=== CONSEGNA ===
Stabilisci se ciascuna affermazione concorda con l'estratto, rispondendo sì o no e citando tra virgolette le parole dell'estratto che lo decidono. (a) Le metodologie inclusive devono essere rivolte soltanto agli alunni con particolari difficoltà. (b) La lezione frontale rientra tra i modi tradizionali di fare didattica. (c) Il brainstorming è utile unicamente a chi presenta difficoltà.

====== ESTRATTO

Apprendimento della lingua inglese: 4 strategie per l’inclusione

 


Ciò che rende inclusivo un ambiente di apprendimento è per larga parte la metodologia adottata dal docente, perché questa può rendere più semplice l’acquisizione di una conoscenza (Caon 2016). Per questo motivo è necessario partire sempre dal principio che lo studente sia il focus primario di un’azione didattica. Dopo l’emanazione della legge n. 170/2010, gli insegnanti hanno avvertito sempre di più la necessità di formarsi per fronteggiare il trattamento, nella didattica quotidiana, dei BES e di tutti coloro che presentano un bisogno specifico di apprendimento all’interno della classe. In questo senso, i docenti di lingua straniera, come tutti gli altri, si sono avvalsi di strumenti compensativi e strategie di insegnamento volti ad adattare e migliorare l’intervento educativo, ostacolato dall’eventuale deficit. 

 

Le metodologie inclusive per l’insegnamento della lingua inglese devono essere rivolte non solo agli alunni con particolari difficoltà ma all’intero gruppo classe e devono essere diversificate e finalizzate alla riduzione dei modi tradizionali di fare didattica (lezione frontale, ripetizione e memorizzazione di nozioni, regole e lessico), in modo che venga valorizzato e sfruttato al meglio il potenziale di ciascun alunno. La capacità di rendere la didattica flessibile e innovativa riguarda l’abilità del docente di adattare il metodo di insegnamento, sia in fase di progettazione che durante la didattica in classe, alle diverse capacità di apprendimento degli studenti. Ciò avviene tramite la scelta di attività creative che stimolino la capacità di ragionamento, di rielaborazione e di memoria sfruttando le particolari abilità degli alunni; attività come il brainstorming, la creazione di mappe mentali e attività di tipo laboratoriale si rivelano estremamente efficaci per coloro che presentano difficoltà e in generale sono da considerarsi valide e vantaggiose per tutta la classe nel complesso.

============
====== VOCI FORNITE

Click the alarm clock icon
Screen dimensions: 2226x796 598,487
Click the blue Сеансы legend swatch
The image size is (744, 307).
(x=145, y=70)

============

=== RISPOSTA SVOLTA ===
(a) No: «devono essere rivolte non solo agli alunni con particolari difficoltà ma all’intero gruppo classe».
(b) Sì: «riduzione dei modi tradizionali di fare didattica (lezione frontale, ripetizione e memorizzazione di nozioni, regole e lessico)».
(c) No: «in generale sono da considerarsi valide e vantaggiose per tutta la classe nel complesso».